Nelson Mandela Timeline 1800-2010

Nelson Mandela Timeline 1930-1939

1934
Mandela is sixteen years old and together with other young men undergoes the traditional Xhosa initiation ceremony. The Initiation school is held on the banks of the Mbashe River.
Rolihlahla and his cousin Justice attend Clarkebury, a Wesleyan missionary school and at that time the biggest education centre in Tembuland. The school is run by Reverend C.C. Harris "...with an iron hand and an abiding sense of fairness", Mandela later remembered. At Clarkesbury he is given the name Nelson.
1936
After two years at Clarkebury, Mandela is sent further away to Healdtown, a bigger institution where he is taught an entirely Eurocentric curriculum focused on British history. His history teacher, Weaver Newana, adds his own oral history to the narratives about the previous century's frontier wars between the Xhosa and the British colonists.

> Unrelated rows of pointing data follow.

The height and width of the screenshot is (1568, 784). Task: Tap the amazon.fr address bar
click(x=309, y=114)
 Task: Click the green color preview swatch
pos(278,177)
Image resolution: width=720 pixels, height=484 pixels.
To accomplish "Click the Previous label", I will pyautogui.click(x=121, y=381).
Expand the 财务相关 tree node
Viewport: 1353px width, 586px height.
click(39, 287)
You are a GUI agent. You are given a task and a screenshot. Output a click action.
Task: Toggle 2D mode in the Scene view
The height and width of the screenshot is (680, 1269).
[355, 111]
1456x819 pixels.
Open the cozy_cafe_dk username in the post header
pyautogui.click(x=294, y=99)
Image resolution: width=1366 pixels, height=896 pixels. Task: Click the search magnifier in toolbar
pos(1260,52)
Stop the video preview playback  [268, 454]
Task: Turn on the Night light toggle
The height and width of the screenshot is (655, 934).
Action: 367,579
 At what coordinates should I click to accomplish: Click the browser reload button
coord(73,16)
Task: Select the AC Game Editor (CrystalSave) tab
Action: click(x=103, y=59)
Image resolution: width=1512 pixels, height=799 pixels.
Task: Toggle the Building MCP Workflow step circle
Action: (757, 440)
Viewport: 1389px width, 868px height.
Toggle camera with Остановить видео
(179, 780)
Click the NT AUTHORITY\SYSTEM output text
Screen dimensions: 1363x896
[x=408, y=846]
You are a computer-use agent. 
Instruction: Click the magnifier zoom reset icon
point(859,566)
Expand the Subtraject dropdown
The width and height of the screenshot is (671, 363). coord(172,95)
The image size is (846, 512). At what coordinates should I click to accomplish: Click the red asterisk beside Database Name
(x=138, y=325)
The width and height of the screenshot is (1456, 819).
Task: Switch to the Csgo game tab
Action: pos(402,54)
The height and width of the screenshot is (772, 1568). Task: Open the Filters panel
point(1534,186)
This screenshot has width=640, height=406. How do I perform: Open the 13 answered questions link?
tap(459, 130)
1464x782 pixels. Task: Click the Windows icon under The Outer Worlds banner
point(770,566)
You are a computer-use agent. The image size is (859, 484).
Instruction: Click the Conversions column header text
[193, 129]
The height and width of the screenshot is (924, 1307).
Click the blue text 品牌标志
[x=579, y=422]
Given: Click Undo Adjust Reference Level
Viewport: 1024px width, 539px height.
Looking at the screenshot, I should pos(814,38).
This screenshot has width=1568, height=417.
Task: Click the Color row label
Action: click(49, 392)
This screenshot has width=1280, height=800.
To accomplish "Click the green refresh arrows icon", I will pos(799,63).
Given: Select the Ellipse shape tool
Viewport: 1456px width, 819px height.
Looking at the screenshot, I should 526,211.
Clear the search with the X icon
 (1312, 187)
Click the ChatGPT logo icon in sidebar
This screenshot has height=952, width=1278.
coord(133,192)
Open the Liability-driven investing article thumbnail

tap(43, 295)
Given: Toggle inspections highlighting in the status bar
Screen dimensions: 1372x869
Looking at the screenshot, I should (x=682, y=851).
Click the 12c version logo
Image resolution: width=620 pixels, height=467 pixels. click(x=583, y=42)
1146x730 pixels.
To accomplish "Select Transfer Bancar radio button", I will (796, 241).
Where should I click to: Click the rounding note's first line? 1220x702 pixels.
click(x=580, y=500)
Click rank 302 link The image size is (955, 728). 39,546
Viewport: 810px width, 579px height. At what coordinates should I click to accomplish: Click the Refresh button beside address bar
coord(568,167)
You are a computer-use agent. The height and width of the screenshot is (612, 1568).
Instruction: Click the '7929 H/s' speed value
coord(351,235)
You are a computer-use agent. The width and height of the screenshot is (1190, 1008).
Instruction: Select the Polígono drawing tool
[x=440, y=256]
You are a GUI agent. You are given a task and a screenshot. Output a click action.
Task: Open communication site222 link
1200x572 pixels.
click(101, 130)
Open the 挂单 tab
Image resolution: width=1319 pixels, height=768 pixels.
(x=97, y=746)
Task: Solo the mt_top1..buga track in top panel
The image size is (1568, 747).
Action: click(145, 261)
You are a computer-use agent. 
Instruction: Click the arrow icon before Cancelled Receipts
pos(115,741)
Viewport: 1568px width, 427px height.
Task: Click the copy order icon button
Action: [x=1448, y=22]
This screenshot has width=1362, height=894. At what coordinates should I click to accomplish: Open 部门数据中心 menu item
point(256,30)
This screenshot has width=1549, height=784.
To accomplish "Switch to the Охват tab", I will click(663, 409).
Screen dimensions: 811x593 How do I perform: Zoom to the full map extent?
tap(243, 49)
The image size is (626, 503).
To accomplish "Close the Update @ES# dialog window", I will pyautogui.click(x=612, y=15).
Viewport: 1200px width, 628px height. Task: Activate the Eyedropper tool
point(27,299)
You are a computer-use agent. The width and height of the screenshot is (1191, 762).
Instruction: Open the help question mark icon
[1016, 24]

He takes up boxing and long-distance running. The teaching staff is dedicated, but for the first time Mandela becomes aware that noble Christian values are contradicted by tolerance and even support of the racist colonial system. The missionaries believe they are saving the souls of Black people and reject traditional rituals and customs as 'superstitions'. Still, "I believe their benefits outweighed their disadvantages", he later recalls.
The Hertzog Bills remove Black voters from the common voters' roll. The tabling of these Bills elicits anger and a call for united Black opposition. At the time Mandela and his friends are shielded from the intense debate that these Bills elicited amongst the Black elite in particular.
1938
Mandela wins a prize for best Xhosa essay. He is thrilled when the noted Xhosa poet Krune Mqhayi visits the college, dramatically dressed in a traditional kaross of hide and carrying two spears, to recite his poem.
1939
January, Mandela enrolls at the South African Native College at Fort Hare near Alice in the Eastern Cape. The Mandela's nephew Kaizer Matanzima, is also attending Fort Hare and they become close friends, though in later years they would become political opponents. Matanzima remembered, 'The two of us were very handsome young men, and all the women wanted us'.